(Given data)
◇ ◇ ◇ ◇

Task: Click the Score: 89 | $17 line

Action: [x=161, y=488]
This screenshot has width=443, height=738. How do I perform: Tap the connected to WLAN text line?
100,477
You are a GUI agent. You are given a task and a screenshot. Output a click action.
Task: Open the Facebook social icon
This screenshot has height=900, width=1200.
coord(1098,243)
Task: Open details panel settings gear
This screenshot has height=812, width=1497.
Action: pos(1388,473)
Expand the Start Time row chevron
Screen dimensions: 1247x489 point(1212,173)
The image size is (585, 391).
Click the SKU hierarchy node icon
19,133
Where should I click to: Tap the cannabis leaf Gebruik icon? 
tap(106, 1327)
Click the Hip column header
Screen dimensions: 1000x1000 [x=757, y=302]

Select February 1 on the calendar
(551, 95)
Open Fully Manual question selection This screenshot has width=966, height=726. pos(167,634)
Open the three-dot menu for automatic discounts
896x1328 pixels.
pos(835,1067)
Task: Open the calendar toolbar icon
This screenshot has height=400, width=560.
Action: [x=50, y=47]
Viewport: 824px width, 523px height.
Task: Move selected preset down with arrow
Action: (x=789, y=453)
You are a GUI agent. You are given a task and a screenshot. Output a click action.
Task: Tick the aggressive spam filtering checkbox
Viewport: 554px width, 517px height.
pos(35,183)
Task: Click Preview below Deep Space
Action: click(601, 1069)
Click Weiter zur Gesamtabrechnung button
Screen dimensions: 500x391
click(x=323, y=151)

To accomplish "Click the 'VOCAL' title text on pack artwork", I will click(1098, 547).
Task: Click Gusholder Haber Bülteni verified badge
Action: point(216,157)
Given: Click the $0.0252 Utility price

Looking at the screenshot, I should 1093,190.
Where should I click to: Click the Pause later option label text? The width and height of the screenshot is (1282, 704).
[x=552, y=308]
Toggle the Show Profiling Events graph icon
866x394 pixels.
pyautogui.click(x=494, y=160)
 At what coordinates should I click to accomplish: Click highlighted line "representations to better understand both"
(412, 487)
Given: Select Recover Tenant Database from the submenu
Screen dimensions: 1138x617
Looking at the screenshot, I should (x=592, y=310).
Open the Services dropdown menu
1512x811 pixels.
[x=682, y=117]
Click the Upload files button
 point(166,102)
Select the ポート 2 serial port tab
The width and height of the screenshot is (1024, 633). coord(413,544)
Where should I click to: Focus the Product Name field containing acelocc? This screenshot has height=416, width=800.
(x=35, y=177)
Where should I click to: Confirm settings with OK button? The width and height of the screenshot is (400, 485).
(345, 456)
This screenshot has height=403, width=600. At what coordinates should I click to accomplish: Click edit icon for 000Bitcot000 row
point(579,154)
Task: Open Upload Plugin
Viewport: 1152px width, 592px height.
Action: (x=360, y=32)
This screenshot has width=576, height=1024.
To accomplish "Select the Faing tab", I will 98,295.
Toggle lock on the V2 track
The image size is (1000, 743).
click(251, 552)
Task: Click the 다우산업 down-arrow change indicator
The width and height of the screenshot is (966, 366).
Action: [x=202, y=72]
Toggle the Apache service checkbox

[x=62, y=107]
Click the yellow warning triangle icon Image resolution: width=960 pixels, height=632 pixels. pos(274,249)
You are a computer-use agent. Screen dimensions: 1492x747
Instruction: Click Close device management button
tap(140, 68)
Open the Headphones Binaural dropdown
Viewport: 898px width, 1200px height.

◇ ◇ ◇ ◇

(Task item) The output must consist solely of the lines from the one containing "You are a computer-use" through the end of the listing, unaltered.

(Expected answer)
You are a computer-use agent. Screen dimensions: 1492x747
Instruction: Click Close device management button
tap(140, 68)
Open the Headphones Binaural dropdown
Viewport: 898px width, 1200px height.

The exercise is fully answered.